Let’s look at some of the most common wools we use in our knits so that you can take care of them properly. When you’re working with wool blends, it’s always best to follow the care instructions of the most delicate yarns in the fabric.

 

 

Lambswool care instructions

Lambswool is super-soft, hypoallergenic and breathable. It’s moisture-wicking and less likely to feel itchy too. You’ll recognise it by how soft it is. It’s used for everything from jumpers, cardigans and rollnecks through to hats, gloves and socks.

To keep it soft, it should always be hand-washed. Machine washing can make it feel rough and pill. To hand-wash your lambswool item, you need to soak it in warm water and use a gentle detergent (ideally one that’s been formulated for wool items).

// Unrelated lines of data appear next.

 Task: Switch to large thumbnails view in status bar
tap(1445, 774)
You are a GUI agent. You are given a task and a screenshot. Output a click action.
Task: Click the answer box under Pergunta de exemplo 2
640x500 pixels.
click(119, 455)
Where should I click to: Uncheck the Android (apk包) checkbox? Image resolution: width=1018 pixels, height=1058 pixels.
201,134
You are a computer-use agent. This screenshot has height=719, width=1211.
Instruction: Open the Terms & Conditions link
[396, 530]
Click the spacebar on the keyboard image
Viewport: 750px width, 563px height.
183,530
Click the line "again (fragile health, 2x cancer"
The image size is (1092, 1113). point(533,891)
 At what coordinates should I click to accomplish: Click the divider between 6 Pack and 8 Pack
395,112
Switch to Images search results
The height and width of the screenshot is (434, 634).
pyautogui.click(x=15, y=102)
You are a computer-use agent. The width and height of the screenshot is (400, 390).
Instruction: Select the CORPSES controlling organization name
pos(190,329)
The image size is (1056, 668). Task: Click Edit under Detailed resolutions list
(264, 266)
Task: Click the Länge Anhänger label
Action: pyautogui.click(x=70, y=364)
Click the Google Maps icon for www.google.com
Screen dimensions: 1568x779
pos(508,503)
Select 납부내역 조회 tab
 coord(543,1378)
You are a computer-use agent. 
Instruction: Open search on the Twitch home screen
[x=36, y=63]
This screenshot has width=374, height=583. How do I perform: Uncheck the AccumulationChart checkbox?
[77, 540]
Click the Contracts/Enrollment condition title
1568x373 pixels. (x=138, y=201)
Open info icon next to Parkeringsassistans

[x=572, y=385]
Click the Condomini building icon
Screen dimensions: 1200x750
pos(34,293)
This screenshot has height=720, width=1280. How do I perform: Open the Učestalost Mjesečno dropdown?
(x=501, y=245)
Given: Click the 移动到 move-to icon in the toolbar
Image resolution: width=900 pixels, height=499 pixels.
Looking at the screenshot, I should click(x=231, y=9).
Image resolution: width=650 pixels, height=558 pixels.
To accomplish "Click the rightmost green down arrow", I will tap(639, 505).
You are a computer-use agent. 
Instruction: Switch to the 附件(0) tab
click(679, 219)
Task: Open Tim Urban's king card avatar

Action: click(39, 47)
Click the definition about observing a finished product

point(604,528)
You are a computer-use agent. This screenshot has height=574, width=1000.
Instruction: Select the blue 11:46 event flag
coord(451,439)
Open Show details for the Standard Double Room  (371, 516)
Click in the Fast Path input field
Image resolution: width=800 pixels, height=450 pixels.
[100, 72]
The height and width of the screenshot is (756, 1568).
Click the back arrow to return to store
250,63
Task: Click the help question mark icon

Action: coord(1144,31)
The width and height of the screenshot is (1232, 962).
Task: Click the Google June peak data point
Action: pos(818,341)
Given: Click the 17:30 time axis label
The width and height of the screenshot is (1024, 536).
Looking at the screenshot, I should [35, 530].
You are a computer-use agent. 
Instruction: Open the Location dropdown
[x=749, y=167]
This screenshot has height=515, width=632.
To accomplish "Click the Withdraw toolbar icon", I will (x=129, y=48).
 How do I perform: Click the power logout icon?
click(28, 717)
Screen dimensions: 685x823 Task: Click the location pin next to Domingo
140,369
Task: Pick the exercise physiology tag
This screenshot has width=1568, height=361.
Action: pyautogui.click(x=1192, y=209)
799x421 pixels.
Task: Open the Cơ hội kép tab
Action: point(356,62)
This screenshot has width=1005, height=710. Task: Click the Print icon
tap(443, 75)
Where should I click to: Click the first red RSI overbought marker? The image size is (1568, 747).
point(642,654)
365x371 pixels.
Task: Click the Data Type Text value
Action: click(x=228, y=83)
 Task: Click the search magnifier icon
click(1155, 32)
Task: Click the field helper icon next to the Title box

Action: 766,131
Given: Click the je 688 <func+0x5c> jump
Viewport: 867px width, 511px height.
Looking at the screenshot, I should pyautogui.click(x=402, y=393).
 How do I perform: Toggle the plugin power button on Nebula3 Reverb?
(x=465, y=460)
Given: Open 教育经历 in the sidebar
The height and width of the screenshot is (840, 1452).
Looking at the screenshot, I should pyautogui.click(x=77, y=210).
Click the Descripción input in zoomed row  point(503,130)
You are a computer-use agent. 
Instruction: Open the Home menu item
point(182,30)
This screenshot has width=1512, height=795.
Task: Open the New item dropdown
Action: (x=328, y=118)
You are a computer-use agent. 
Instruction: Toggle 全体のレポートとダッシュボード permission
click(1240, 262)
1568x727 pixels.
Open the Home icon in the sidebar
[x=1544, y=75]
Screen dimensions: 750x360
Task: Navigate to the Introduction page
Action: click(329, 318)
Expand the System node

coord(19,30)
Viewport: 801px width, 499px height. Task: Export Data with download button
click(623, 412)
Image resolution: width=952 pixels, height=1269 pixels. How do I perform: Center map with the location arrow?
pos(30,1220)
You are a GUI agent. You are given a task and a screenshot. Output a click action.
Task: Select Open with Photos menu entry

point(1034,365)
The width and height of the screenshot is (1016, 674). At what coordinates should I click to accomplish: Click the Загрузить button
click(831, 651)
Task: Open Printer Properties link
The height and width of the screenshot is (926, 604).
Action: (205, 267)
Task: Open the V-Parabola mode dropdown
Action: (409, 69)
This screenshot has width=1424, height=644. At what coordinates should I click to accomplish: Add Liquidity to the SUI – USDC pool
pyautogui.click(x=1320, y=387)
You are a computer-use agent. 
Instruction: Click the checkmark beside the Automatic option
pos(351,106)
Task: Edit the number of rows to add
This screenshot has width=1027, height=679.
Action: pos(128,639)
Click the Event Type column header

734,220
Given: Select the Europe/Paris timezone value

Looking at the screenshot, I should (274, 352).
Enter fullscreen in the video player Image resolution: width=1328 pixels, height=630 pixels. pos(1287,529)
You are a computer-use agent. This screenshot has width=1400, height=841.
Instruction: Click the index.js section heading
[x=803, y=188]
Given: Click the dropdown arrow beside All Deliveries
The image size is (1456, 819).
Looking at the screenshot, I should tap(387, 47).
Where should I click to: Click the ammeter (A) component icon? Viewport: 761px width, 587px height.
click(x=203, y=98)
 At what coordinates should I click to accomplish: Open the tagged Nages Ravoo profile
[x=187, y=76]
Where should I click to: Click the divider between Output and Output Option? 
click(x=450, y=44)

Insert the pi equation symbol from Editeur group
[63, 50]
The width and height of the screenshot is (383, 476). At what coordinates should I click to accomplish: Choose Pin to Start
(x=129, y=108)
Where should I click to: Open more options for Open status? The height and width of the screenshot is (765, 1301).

Squeeze soap through your knit, being careful not to wring or stretch the item out.

Rinse it carefully and remove any excess water (again being careful not to stretch it) then lay it flat to dry. Once it’s dry, fold and store it flat until you’re ready to wear it again.

 

 

Merino wool care instructions

Merino wool comes (unsurprisingly) from merino sheep. It’s thinner and softer than regular wool so usually has a better handfeel. Even better, merino wool can often be machine-washed on a cool cycle.

Avoid using hot water as this can make the fibres in the wool shrink. Use mild detergent and skip the bleach or fabric softener as this can damage the merino wool fibres.

Men’s knitwear style ideas: How to wear it

Men’s knitwear is easy to style and can be worn just about anywhere. You can layer it, wear it alone, try out clashing colours or go tone-on-tone depending on the look you’re after – it’s up to you.

Pairing more casual styles like chunky knits, rollnecks, V-necks and zip jumpers with jeans or relaxed-fit trousers is great for a laid-back look that’s easy to throw on. Cable knits, looser fits, colour blocks and checked patterns will all deliver on comfort, warmth and style for more relaxed plans.

When you need something more formal, a rollneck looks fantastic with a tailored suit and is just about as refined as a shirt and tie but a lot comfier. Neutrals always work well together but sometimes a shot of complementary colour can really liven up a suit, especially if you want to avoid looking overdressed. A rollneck or knitted polo can also work well for those in-between days when you want to look like you made the effort without, well, much effort.

The best way to wear knitwear is to make sure that it fits your style as well as the occasion. Your goal is to feel comfortable and confident in what you’re wearing, and knitwear’s up there as one of the easiest ways to achieve it. Best you take care of it, then.